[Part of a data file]
[start]

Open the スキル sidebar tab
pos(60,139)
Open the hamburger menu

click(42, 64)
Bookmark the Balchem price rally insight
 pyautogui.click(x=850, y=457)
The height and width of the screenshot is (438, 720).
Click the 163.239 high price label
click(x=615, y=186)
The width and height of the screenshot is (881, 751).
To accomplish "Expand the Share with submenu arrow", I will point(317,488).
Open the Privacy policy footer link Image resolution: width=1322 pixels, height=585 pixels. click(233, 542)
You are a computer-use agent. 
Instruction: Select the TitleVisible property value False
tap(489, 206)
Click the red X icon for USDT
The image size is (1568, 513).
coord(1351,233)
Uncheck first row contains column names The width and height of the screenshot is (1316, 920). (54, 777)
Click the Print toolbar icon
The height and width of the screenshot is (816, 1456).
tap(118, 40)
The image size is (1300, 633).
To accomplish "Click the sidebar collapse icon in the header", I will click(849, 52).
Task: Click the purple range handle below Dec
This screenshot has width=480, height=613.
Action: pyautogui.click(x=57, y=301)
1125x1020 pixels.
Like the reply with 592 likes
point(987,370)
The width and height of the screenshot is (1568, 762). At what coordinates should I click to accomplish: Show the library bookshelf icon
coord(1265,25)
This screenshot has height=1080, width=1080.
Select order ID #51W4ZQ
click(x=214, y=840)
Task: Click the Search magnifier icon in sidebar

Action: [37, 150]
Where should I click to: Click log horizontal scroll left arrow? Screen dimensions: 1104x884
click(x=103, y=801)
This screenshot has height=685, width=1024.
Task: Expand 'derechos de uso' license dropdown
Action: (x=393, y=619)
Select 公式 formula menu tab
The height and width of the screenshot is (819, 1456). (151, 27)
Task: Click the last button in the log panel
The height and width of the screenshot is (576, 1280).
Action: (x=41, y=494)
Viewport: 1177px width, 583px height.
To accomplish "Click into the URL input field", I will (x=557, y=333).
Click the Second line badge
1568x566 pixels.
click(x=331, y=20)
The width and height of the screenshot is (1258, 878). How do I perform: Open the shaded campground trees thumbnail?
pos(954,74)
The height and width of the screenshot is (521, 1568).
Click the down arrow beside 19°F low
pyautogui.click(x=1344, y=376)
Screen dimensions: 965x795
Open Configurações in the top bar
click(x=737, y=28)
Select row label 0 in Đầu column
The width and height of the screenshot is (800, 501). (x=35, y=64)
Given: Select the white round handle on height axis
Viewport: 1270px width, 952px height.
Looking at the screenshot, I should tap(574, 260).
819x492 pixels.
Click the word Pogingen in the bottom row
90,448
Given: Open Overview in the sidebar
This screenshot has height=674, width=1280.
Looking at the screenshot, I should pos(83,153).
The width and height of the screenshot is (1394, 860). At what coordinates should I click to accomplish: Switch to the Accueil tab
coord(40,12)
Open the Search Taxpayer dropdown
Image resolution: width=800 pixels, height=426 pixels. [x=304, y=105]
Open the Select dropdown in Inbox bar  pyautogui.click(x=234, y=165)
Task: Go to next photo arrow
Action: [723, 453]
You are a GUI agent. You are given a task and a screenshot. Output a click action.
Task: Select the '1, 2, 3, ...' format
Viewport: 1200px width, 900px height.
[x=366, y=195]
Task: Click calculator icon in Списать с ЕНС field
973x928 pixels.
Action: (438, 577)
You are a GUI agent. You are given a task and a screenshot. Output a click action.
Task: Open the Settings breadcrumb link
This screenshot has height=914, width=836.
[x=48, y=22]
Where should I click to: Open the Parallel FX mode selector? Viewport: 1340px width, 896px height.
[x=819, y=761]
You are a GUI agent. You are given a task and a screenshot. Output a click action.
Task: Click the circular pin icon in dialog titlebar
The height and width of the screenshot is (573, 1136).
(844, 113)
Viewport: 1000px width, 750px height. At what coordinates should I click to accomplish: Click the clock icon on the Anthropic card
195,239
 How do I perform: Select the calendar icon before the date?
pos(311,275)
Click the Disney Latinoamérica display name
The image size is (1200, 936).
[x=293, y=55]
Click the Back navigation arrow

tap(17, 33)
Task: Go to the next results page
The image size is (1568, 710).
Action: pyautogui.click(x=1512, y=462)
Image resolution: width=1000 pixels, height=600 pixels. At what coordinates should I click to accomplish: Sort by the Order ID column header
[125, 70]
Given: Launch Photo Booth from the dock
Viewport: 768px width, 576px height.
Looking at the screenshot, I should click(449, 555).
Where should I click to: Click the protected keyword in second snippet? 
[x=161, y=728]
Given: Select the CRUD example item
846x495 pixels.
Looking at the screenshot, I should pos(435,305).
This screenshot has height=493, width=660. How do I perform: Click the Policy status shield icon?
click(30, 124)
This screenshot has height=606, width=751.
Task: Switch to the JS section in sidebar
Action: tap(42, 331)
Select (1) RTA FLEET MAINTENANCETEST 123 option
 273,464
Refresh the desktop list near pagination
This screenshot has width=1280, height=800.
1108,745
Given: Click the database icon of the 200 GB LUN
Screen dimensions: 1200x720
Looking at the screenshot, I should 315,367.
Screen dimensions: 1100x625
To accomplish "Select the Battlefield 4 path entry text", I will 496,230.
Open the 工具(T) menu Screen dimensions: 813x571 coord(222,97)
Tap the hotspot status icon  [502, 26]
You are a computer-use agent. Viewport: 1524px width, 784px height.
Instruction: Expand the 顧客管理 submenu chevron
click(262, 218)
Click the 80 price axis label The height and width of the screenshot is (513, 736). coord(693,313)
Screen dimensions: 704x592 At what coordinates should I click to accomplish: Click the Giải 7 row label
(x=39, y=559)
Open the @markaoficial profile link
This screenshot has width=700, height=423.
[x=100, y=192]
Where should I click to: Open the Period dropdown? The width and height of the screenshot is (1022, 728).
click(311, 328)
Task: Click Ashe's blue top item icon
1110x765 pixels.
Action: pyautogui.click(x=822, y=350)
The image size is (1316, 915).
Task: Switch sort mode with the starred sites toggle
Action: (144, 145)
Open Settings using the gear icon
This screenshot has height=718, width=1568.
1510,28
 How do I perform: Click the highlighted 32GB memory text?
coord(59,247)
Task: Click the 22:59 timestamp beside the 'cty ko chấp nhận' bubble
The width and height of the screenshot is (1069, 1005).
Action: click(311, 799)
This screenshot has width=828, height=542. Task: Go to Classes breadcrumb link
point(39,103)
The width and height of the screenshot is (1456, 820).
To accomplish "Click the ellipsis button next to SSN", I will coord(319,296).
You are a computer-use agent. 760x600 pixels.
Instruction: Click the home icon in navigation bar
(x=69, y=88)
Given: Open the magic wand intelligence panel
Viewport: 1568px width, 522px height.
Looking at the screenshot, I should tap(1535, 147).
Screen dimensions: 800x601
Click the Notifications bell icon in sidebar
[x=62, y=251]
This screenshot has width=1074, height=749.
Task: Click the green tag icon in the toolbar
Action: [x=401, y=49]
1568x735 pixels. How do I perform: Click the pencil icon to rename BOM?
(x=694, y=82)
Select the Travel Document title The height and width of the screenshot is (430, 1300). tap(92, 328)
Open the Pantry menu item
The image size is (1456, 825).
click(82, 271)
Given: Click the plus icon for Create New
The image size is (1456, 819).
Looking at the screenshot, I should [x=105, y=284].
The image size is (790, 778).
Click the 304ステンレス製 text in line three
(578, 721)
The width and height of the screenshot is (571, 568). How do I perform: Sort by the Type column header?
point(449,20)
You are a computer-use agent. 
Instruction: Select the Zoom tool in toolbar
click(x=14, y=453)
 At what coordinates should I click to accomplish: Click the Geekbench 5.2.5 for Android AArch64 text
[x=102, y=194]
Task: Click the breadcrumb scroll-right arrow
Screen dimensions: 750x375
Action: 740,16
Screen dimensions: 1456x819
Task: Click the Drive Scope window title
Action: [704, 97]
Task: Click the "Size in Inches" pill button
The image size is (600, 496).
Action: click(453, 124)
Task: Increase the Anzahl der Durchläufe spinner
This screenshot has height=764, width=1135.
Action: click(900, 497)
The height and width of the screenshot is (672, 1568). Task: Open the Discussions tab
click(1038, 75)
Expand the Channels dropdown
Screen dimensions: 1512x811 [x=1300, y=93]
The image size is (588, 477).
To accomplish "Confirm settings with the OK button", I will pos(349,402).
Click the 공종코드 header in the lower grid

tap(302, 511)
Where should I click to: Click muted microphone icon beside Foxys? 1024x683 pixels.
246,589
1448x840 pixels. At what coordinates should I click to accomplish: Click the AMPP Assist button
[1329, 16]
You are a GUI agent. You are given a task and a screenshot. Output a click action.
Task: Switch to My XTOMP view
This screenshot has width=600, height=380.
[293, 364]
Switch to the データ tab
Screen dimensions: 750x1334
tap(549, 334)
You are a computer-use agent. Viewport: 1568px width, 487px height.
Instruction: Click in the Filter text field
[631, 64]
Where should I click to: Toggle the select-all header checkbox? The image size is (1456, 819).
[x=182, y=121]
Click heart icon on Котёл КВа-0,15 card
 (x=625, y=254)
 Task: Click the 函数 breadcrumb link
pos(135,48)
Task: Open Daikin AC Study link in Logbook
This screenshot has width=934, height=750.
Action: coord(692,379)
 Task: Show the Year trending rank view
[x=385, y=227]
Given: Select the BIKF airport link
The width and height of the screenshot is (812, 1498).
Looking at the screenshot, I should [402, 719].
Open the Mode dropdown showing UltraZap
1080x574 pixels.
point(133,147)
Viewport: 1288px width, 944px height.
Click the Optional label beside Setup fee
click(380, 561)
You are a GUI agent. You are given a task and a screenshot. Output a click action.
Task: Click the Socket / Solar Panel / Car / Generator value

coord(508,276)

[end]

Reproduce the entries word for word, from the line containing "Click heart icon on Котёл КВа-0,15 card" through the end of the entries.

WRITTEN ANSWER:
Click heart icon on Котёл КВа-0,15 card
 (x=625, y=254)
 Task: Click the 函数 breadcrumb link
pos(135,48)
Task: Open Daikin AC Study link in Logbook
This screenshot has width=934, height=750.
Action: coord(692,379)
 Task: Show the Year trending rank view
[x=385, y=227]
Given: Select the BIKF airport link
The width and height of the screenshot is (812, 1498).
Looking at the screenshot, I should [402, 719].
Open the Mode dropdown showing UltraZap
1080x574 pixels.
point(133,147)
Viewport: 1288px width, 944px height.
Click the Optional label beside Setup fee
click(380, 561)
You are a GUI agent. You are given a task and a screenshot. Output a click action.
Task: Click the Socket / Solar Panel / Car / Generator value

coord(508,276)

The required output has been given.